== Work request 1 ==
Say whether each statement agrees with the passage on deportation charter flights, answering yes or no and quoting the deciding words: (a) Nimalan Seevaratnam is an MP of the Transnational Government of Tamil Eelam. (b) Journalists were allowed into the conflict areas. (c) Shivani Jegarajah documented asylum files being shared between UKBA and the Sri Lankan regime before the first charter flight.
== Work request 2 ==
Copy the passage on deportation charter flights from "How do charter" up to and including "a safe country.".
== Work request 3 ==
Carry on the passage on deportation charter flights from its last sentence.

How have the charter flights intimidated witnesses to war crimes?
This wave of mass deportations has undoubtedly spread fear among the Tamil diaspora in Britain. Nimalan Seevaratnam, an MP of the Transnational Government of Tamil Eelam (TGTE), argues that the charter flights have deterred many refugees with insecure immigration status from speaking out against the Rajapaksa regime. For example, Sri Lankans who fled the Vanni in 2009 and sought asylum in Britain are eye-witnesses to the civilian massacres. Survivor testimonies are crucial because the regime conducted a “war without witnesses” by banning journalists and humanitarian organisations from accessing these conflict areas. Therefore, the UK government has a duty to protect these witnesses and not hound them with the threat of deportation.
The flights have also involved major breaches of confidentiality which have increased the risk to deportees. Before the first charter flight, Barrister Shivani Jegarajah documented numerous instances of deportees’ asylum files being shared between UKBA and the Sri Lankan regime, disclosing details about previous anti-government activity or family connections with the LTTE. This proves how the Sri Lankan government is paying close attention to who is being deported.
How do charter flights help the regime’s international image?
These deportations flights have an additional benefit for the regime: they symbolise to the international community that the British Government regards Sri Lanka as a safe country.

Pixel coordinate grounding data
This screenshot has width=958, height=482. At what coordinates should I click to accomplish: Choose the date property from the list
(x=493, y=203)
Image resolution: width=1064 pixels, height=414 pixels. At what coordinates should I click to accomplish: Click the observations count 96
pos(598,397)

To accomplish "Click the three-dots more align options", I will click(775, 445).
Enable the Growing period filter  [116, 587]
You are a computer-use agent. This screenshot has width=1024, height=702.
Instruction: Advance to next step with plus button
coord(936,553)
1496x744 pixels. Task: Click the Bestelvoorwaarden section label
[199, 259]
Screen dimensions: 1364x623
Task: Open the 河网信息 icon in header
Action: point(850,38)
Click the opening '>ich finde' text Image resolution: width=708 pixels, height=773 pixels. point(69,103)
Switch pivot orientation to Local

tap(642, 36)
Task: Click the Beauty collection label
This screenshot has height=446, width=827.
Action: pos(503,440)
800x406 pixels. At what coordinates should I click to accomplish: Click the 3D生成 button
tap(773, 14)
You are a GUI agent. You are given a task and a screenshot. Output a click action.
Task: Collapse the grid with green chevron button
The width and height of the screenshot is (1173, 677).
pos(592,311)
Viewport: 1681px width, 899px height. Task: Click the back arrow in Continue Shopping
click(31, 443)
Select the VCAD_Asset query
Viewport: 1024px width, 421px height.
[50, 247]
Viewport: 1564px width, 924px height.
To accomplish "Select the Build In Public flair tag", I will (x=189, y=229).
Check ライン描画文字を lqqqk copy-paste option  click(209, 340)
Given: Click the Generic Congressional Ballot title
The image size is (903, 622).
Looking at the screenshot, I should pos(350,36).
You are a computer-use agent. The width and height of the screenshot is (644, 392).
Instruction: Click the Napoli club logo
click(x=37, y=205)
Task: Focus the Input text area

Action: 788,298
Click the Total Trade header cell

== Written answer 1 ==
(a) Yes: "Nimalan Seevaratnam, an MP of the Transnational Government of Tamil Eelam (TGTE)"
(b) No: "by banning journalists and humanitarian organisations from accessing these conflict areas"
(c) Yes: "Before the first charter flight, Barrister Shivani Jegarajah documented numerous instances of deportees’ asylum files being shared between UKBA and the Sri Lankan regime"

== Written answer 2 ==
How do charter flights help the regime’s international image?
These deportations flights have an additional benefit for the regime: they symbolise to the international community that the British Government regards Sri Lanka as a safe country.

== Written answer 3 ==
Sri Lankan media reports reveal how pivotal these deportations have been in the ongoing contest between the regime and human rights groups over allegations of genocide. For example, The Island newspaper described the charter flights as a “valuable ‘show and tell’ propaganda tool” for the Rajapaksa regime: “The fact that the UK government was willing to deport failed Tamil asylum seekers to Sri Lanka was a plus point for the Sri Lankan government which could claim this as a sign that both the British government and the British judiciary considered Sri Lanka perfectly safe for Tamil deportees” (The Island, 2nd June 2012).
How to stop the deportations
We can now understand how these deportations are connected to a wider agenda. Is it still acceptable to let conservative elements in the Tamil community prevent a concerted challenge to the charter flights?
The UK government’s previous charter flights program, which ran from January-April 2009, was scrapped once the Tamil community had broken through the fear barrier and mobilised on a massive scale against the genocidal war.
There are simple things we can do to protect our community cohesion from being threatened by deportations. This process should build confidence to speak out on related issues.
Many immigrants in Britain are at risk of UKBA’s racist immigration checks on the street and workplace raids. These often lead to deportations. Tamil activists could join forces with organisers in London’s Latin American community who have distributed legal advice and organised theatre performances to educate people about how to deal with this harassment by Immigration Officers.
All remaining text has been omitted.